#### GIVEN INFORMATION:

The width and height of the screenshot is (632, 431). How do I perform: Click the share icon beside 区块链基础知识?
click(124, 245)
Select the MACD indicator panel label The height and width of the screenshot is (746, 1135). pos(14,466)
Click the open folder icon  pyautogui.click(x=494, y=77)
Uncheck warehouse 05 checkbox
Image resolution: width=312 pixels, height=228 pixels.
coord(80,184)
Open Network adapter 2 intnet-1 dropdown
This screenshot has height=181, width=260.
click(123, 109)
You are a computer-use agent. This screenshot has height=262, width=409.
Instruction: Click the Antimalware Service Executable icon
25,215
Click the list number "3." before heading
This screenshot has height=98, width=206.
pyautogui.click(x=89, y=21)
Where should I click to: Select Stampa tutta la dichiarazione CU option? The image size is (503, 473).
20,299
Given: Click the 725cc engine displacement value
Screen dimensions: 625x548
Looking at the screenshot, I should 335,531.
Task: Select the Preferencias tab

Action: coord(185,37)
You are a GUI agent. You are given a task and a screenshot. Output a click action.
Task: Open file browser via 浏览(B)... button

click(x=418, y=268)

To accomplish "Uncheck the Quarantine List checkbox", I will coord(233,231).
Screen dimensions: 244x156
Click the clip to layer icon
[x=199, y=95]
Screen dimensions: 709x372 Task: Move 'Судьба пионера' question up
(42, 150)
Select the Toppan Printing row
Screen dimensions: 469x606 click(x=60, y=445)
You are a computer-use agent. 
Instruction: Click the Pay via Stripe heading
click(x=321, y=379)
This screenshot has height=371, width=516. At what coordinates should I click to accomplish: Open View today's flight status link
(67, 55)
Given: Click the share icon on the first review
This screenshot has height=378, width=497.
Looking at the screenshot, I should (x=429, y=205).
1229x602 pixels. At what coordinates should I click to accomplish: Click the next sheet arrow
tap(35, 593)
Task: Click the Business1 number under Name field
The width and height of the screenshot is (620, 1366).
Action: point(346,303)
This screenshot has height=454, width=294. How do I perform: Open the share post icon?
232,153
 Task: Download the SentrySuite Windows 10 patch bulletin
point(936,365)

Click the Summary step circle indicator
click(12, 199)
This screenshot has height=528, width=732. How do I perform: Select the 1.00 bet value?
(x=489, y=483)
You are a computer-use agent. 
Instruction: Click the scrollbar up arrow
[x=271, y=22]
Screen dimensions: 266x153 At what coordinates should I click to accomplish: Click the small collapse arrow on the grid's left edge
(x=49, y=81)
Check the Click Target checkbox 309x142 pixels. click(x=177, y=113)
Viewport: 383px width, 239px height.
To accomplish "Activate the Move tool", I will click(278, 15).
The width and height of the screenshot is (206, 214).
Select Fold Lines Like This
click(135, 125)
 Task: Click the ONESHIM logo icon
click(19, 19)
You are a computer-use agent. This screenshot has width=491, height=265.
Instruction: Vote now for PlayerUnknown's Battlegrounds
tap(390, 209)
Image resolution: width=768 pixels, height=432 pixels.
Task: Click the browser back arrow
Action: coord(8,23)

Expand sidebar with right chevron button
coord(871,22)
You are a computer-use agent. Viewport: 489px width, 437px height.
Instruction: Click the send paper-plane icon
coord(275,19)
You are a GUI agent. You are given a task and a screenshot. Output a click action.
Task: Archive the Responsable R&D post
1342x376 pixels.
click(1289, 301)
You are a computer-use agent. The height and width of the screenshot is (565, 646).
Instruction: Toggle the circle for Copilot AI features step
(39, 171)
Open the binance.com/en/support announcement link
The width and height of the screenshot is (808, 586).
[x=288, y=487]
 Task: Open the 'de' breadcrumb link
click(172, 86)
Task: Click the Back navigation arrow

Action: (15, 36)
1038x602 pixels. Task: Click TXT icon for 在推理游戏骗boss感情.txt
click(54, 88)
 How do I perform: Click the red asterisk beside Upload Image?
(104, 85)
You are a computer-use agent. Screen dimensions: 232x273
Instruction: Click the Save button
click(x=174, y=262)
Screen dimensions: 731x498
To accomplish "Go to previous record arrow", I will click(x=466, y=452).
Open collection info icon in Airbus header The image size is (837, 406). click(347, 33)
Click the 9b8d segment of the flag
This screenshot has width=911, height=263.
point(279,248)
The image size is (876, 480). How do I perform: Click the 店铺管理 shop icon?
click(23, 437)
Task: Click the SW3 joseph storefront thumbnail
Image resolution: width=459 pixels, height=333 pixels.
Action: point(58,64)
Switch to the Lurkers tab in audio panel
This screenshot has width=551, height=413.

#### TASK OBJECTIVE:
Which lines above run from the one containing "You are a computer-use agent. Screen" down to the one containing "Open collection info"? Repeat exactly those, both ends included, and nothing else.

#### SOLUTION FOR THIS EXERCISE:
You are a computer-use agent. Screen dimensions: 232x273
Instruction: Click the Save button
click(x=174, y=262)
Screen dimensions: 731x498
To accomplish "Go to previous record arrow", I will click(x=466, y=452).
Open collection info icon in Airbus header The image size is (837, 406). click(347, 33)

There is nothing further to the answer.